Post by Garuda » Tue Nov 01, 2016 7:25 pm

I was going to write a big thing in this week's NXT recap about it, but I agree that NXT is having an identity crisis. And it isn't necessarily about the division between the indie darlings and the Performance Center initiates. It's because of the shape and the process of NXT has changed fundamentally in the last year.

NXT is essentially a spinoff - and a spinoff, ideally, has a new take on a winning creative formula. Even at its worst the winning WWE formula is still simulated sports. They're the major leagues of a fictional sport, and we enjoy watching some rise, some fall, and the storylines and rivalries therin. Plus soap opera elements, natch. And I don't mean to explain the very obvious, but it's worth establishing that baseline.

NXT is the spinoff, and their fresh take on the WWE formula is to establish a fictional feeder system. And more specifically, NXT found its greatest creative paydirt by specializing in the sports storyline of "promising future stars coming into their own." It was mentioned on the flagship last week how hot that concept is to people at present. I'd argue that a portion of that heat comes from the "midcard sea" of the current-era WWE product leaving that creative itch unscratched to an unprecedented degree. People AREN'T seeing up and coming talent in the modern WWE product, so the response to it in NXT has been even bigger.

But either way NXT sort of had a sense of motion to it, where the main product felt, and continues to feel, completely static. It was the counterpoint to that nameless WWE malaise where nothing ever changes creatively.

Now I've gone too long in theory, let me make my case: What are the two longest, grandest, most successful storylines in NXT history? Might be arguable, but it doesn't feel that way to me.

1) Sami Zayn's NXT career, from Cesaro to Neville to Nakamura.

2) The Women's Revolution

Those two through-lines have generated the most emotion and fan investment hands down. And all though it feels like it's beginning to stall now, the NXT Tag Renaissance starting with last year's Dusty Classic up to the present has had a smaller but similar energy to it. DIY and The Revival and Alpha brought the NXT division to life after a long death. It didn't peak high enough to be placed among the other two, but it's worth mentioning.

But these weren't just quality storylines; they played on that meta-narrative that NXT was the FUTURE. Sami Zayn proved himself against Cesaro, then did the lovable underdog act right up until he won the title at R-Evolution. That still has to be the biggest moment in NXT history. And not only did he lose his title soon thereafter, but he got injured and lost his main roster spot. He comes back for the title, fails, and then goes out with Shinsuke Nakamura on the eve of his Wrestlemania debut.

It's the greatest example, and microcosm, of all of NXT storytelling.
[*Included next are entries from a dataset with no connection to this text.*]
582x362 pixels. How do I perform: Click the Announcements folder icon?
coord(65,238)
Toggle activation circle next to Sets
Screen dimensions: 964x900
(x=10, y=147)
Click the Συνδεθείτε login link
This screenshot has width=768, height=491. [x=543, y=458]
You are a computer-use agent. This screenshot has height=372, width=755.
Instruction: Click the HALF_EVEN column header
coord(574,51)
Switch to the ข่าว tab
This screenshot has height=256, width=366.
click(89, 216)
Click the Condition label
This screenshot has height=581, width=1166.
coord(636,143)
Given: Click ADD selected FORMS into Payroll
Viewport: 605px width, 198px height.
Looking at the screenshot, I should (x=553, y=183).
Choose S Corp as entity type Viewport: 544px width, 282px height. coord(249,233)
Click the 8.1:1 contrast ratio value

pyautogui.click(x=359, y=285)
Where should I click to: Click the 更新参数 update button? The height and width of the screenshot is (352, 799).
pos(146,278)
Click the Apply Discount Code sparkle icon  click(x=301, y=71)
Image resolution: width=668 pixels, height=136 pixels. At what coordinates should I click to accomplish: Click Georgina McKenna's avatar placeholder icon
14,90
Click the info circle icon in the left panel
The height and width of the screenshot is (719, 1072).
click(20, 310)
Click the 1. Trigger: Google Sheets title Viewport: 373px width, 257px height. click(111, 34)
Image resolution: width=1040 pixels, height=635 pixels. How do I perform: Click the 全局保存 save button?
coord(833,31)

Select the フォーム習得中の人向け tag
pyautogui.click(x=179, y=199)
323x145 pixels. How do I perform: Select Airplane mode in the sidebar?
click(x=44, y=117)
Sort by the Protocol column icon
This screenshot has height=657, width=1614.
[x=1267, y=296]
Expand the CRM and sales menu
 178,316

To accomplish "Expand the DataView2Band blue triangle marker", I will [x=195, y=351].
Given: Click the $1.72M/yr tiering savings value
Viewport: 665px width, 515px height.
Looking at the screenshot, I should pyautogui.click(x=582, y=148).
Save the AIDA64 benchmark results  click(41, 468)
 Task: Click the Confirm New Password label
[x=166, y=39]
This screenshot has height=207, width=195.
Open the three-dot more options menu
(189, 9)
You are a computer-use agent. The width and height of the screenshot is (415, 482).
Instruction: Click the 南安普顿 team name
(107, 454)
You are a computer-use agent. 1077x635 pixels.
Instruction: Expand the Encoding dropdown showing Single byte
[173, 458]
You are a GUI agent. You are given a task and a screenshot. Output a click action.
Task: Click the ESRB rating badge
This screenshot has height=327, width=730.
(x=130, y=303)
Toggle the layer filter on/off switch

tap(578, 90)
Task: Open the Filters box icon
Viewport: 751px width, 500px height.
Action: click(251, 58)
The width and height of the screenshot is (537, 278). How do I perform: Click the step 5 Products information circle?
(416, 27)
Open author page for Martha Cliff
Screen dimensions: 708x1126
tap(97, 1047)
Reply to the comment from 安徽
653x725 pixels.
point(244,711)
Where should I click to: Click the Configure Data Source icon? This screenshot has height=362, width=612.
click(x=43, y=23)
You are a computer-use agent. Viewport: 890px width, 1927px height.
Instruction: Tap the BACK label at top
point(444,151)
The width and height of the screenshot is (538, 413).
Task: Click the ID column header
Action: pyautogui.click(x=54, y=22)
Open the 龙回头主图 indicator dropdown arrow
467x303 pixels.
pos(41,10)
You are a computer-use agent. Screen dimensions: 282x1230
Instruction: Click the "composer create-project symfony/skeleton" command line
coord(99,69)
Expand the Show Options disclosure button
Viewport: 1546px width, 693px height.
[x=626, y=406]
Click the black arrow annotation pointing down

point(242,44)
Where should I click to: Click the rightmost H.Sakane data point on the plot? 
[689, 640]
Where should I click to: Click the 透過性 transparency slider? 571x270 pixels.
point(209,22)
A talented young wrestler starts at the bottom, works, scraps, eventually gets there, stays on top, then moves on - putting over the next wave of talent - and ascends to main roster Valhalla for true greatness (not that that really happens, but...). It's a complete story, a satisfying one, and that template has been the entire creative engine of NXT for years now.

The Women's Revolution is the same deal, just even more broad and mixed with reality. People loved these talented women, wanted to see them strive, succeed, and make remake the division topside in a new image. Once again it's not just the talent or the individual storyline, it's the creative shape of every storyline in character on NXT. These were just the purest forms of it. Just as the best storyline include reality, the reality of NXT's feeder-system nature co-operated with their storylines in a way that hooked fans to a profound degree.

I think the reason NXT has lost most of its magic in the present tense is because NXT has changed into something else, and is totally incompatible with its creative structure. What feels "off" about NXT is that the sense of motion is completely gone.

People don't enter the card, rise, and exit it anymore. It worked because the main roster was looking for new talent, but those slots are filled up: now the whole damned sewer is backed up. Two years ago Nakamura and Joe would've been long gone; now, they are booked in a holding pattern feud at the card's summit that causes a gridlock that goes all the way down.

Add in the phenomenon of "NXT lifers:" talent that management has no intention of ever moving to the main roster. Wrestlers like Austin Aries, Roode, Asuka, and, it seems, like Nakamura himself. They're great talents but they add to NXT's churn problems. Counterintuitvely, NXT thrived on its talent churn. Now no one leaves and they can't figure out how to book that meaningfully. At Toronto we'll see Roode take on Dillinger: Two wrong-side-of-thirty-five wrestlers who have little chance of moving anywhere meaningful on the card, much less up to the main roster.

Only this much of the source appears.